▶ RECORDS PROVIDED
########################################

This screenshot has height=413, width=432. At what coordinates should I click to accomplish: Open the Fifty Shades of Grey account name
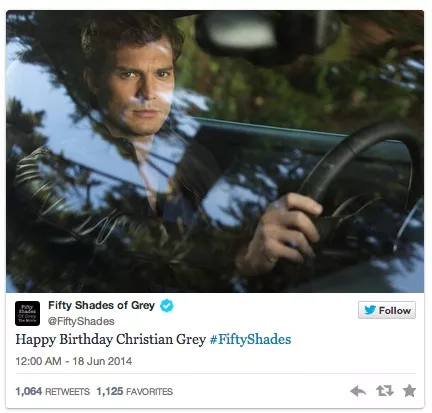101,305
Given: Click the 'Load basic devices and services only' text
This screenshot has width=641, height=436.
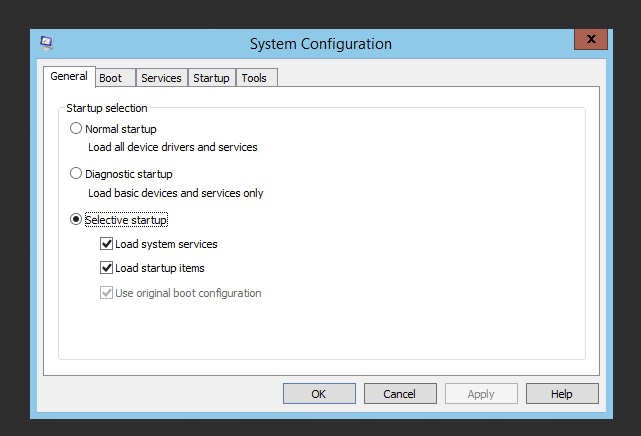Looking at the screenshot, I should pyautogui.click(x=175, y=193).
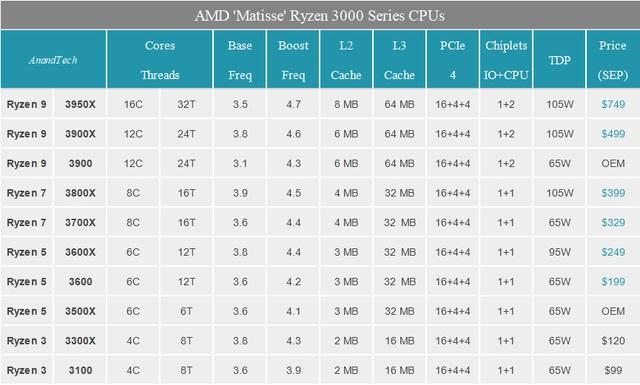Click the Chiplets IO+CPU column header
This screenshot has height=385, width=640.
(506, 60)
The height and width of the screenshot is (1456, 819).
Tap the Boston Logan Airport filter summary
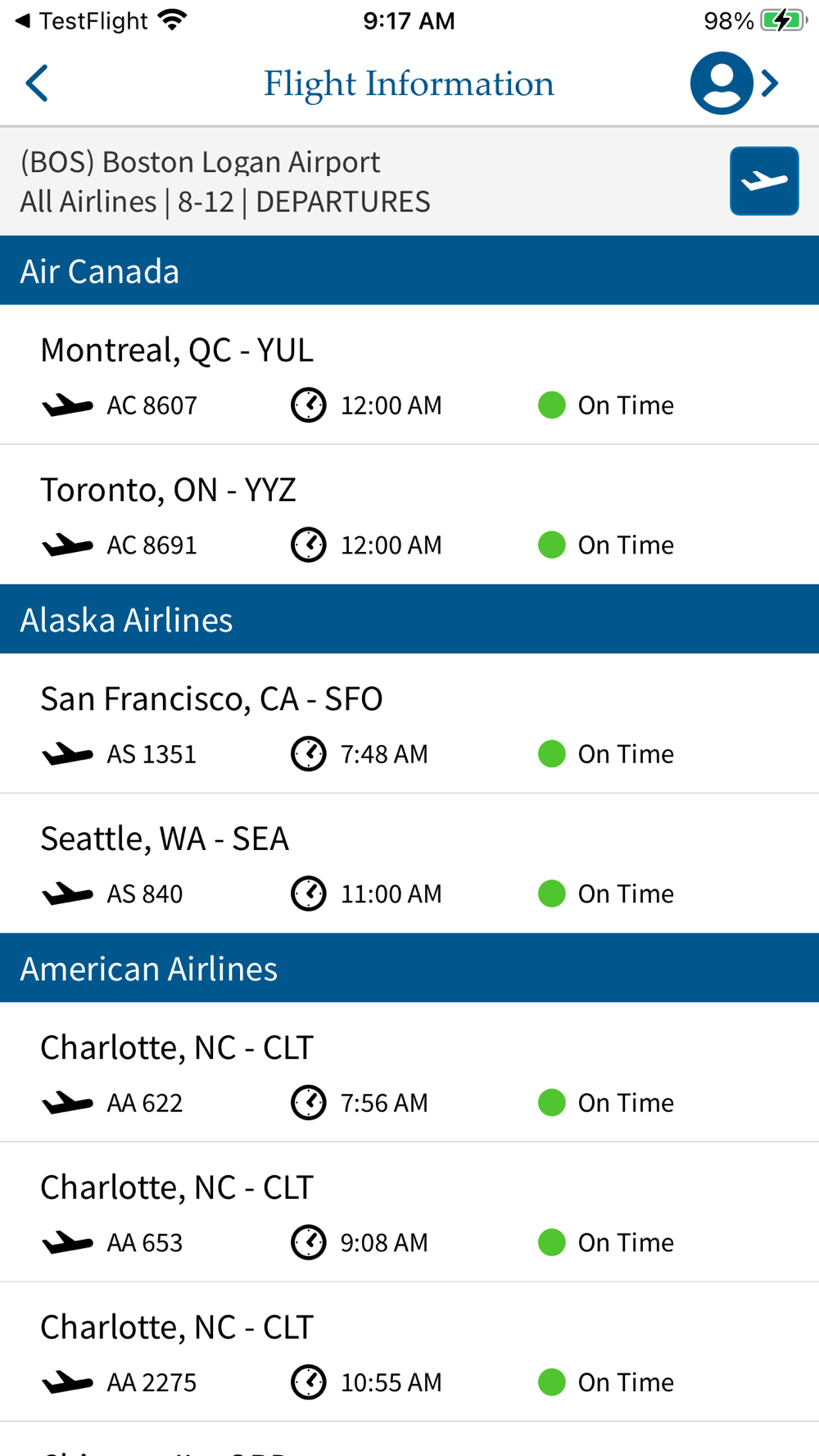click(x=225, y=182)
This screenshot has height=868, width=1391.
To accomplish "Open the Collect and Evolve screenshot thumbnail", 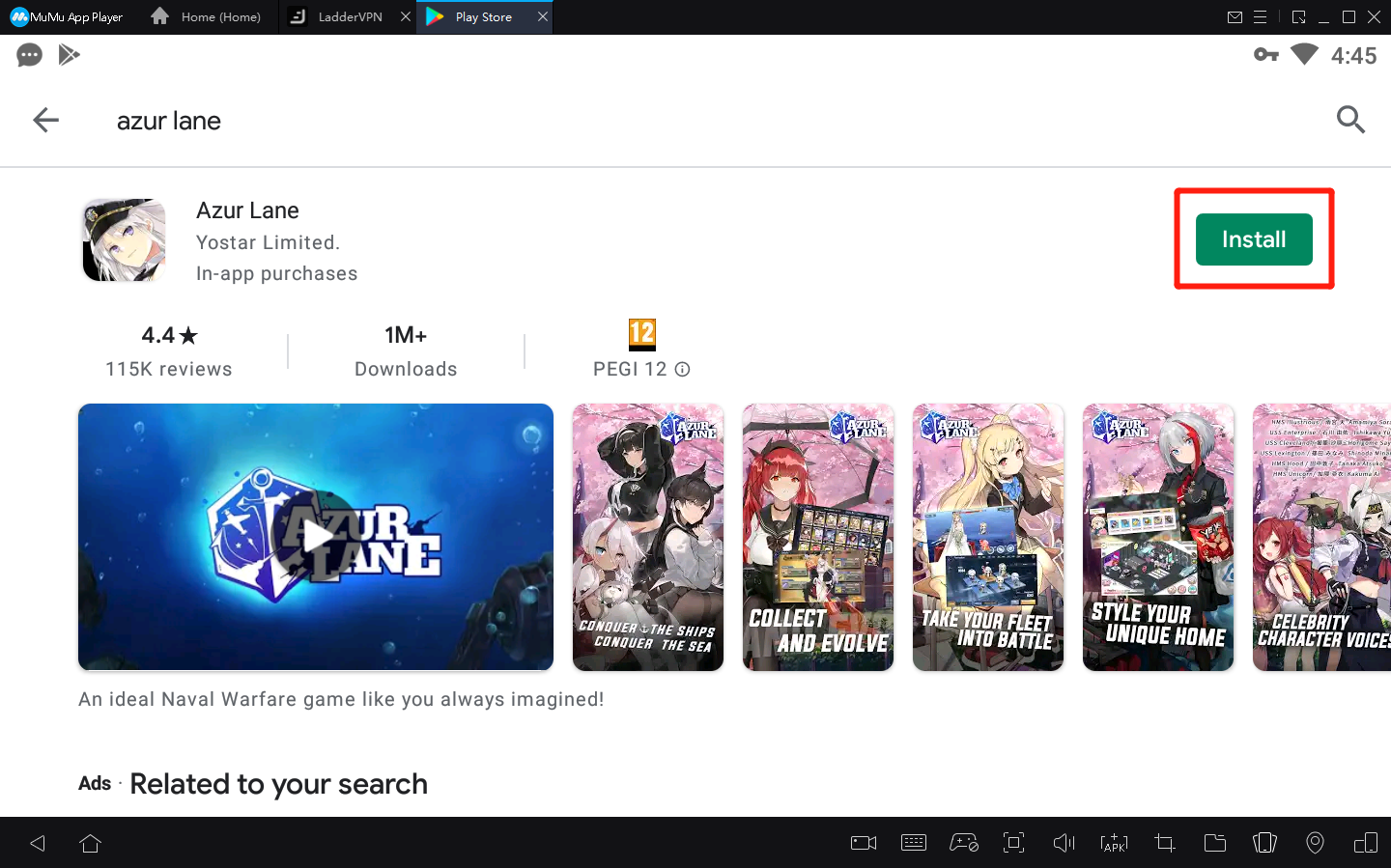I will tap(818, 537).
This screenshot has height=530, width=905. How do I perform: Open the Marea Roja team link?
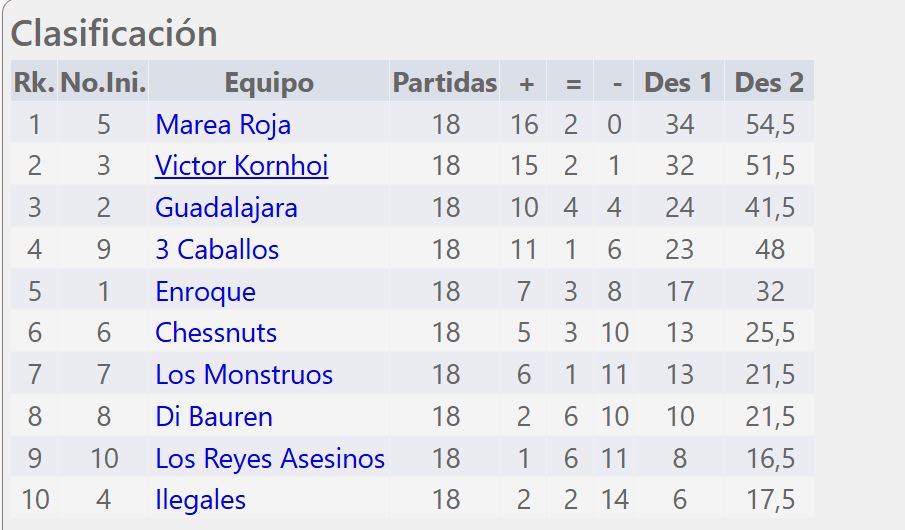coord(223,125)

########################################

For this exercise, the lines from the one containing "This screenshot has height=530, width=905." through the last line of the entries above are to be output exactly, both included, and pictures are skipped.

▶ SOLUTION FOR THIS TASK
This screenshot has height=530, width=905. How do I perform: Open the Marea Roja team link?
coord(223,125)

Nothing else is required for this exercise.